Saturday, 23 de November de 2024 ISSN 1519-7670 - Ano 24 - nº 1315

Polarização na imprensa afeta debate sobre feminismo

A causa feminista está definitivamente em evidência. Nos últimos dias, acontecimentos como o assédio virtual sofrido pela garota Valentina Schulz; o tema da redação do Enem sobre a persistência da violência contra a mulher no Brasil e as manifestações contra o projeto de lei que dificulta o acesso ao aborto legal fizeram com que até o mais alienado dos cidadãos se dispusesse a refletir sobre o papel social da mulher em nossa contemporaneidade.

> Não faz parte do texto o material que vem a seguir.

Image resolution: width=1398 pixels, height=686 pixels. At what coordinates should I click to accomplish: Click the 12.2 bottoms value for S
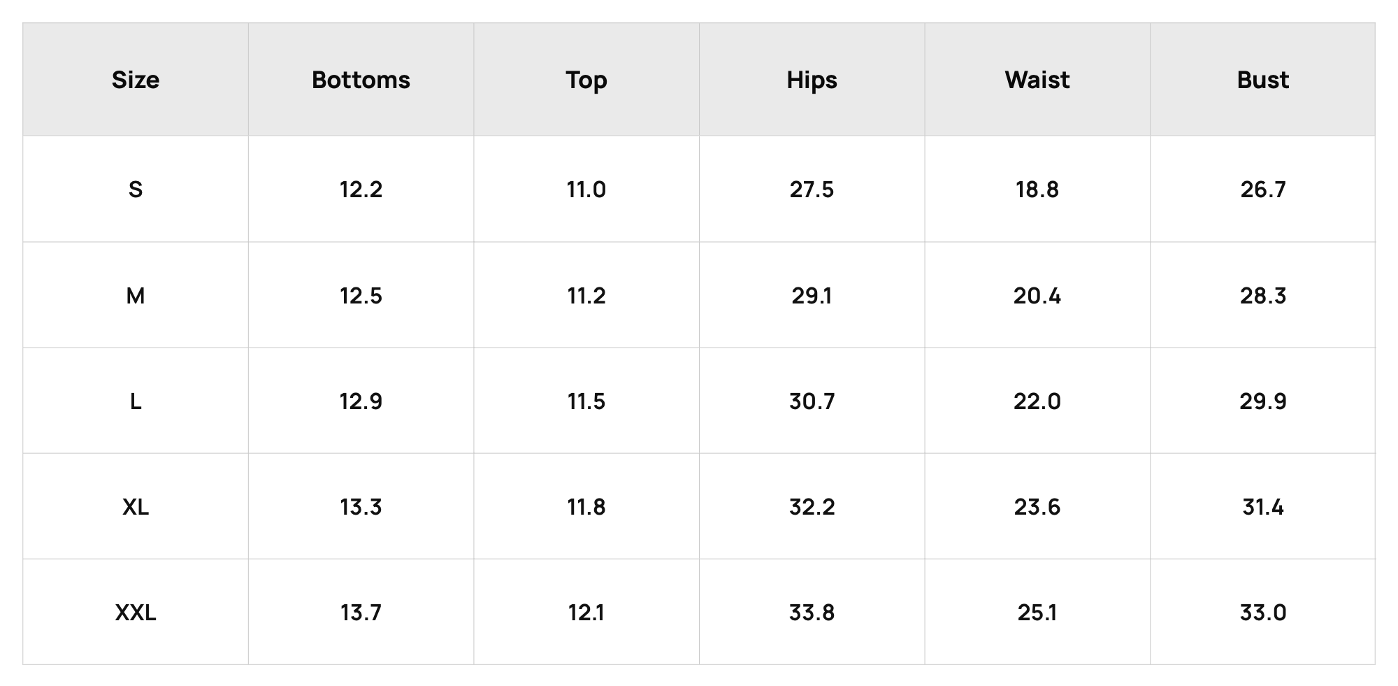click(x=361, y=190)
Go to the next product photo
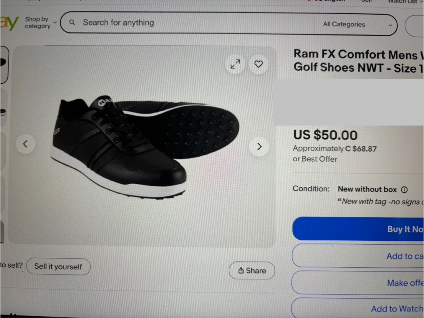The image size is (424, 318). point(259,146)
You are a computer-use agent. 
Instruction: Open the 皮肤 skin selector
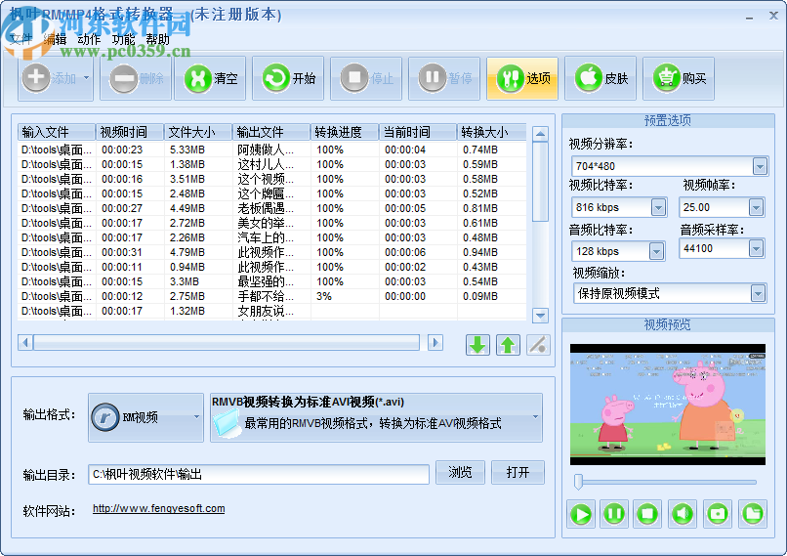601,79
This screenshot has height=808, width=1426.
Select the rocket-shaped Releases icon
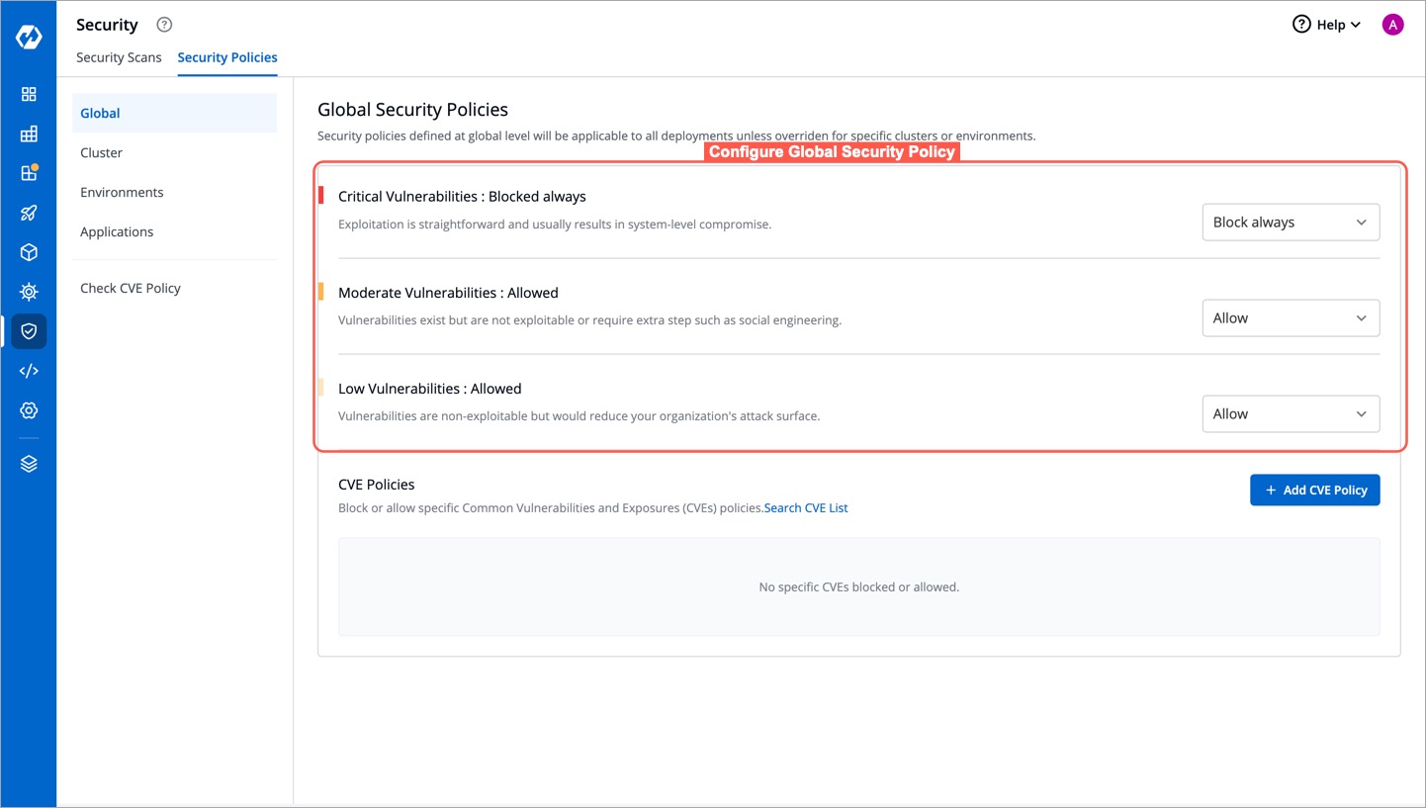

Como não poderia deixar de ser, mediante estes casos emblemáticos, a mídia brasileira também se propôs a debater o feminismo. Na imprensa considerada alternativa – representada pelas revistas Fórum e CartaCapital e pelos jornais Brasil de Fato e Brasil 247, entre outros –, a presença do pensamento da ativista Simone de Beauvoir no Enem foi recebida de maneira positiva. Para Rogério Galindo, da Gazeta do Povo, “quem odeia o feminismo normalmente odeia, de fato, é a liberdade das mulheres”. Por sua vez, a Folha de S.Paulo publicou no domingo (1/11) uma oportuna matéria sobre o surgimento de coletivos feministas que debatem temas como homofobia, assédio sexual, bullying eletrônico e o veto a shorts em escolas paulistas das redes pública e particular. Até o comentarista Alexandre Garcia, da Rede Globo, famoso por suas ideias retrógradas, considerou positivo o tema da redação do Enem, pois, segundo ele, a violência contra a mulher era, até então, um assunto tabu que a maioria das pessoas preferia não abordar. Por outro lado, ao contrário das visões otimistas, a graduanda em Letras Odete Cristina advertiu, em artigo publicado no portal Esquerda Diário, que o Enem não virou feminista somente por trazer em suas questões temas relacionados com os movimentos sociais de mulheres. “O Enem ainda é um vestibular, um filtro que barra milhões de mulheres, jovens e trabalhadores do acesso ao ensino público”, concluiu Odete.

Em contrapartida, a ascensão da causa feminista também provocou reações negativas nos setores mais conservadores de nossa imprensa. Segundo Reinaldo Azevedo, colunista da revista Veja, as mobilizações de mulheres contra o presidente da Câmara dos Deputados, Eduardo Cunha, e pelo direito ao aborto legal (ou seja, pela prerrogativa de poderem mandar em seus próprios corpos) são ações de “fascistas de esquerda, feminázis e feticidas” que “marcham em favor da morte”.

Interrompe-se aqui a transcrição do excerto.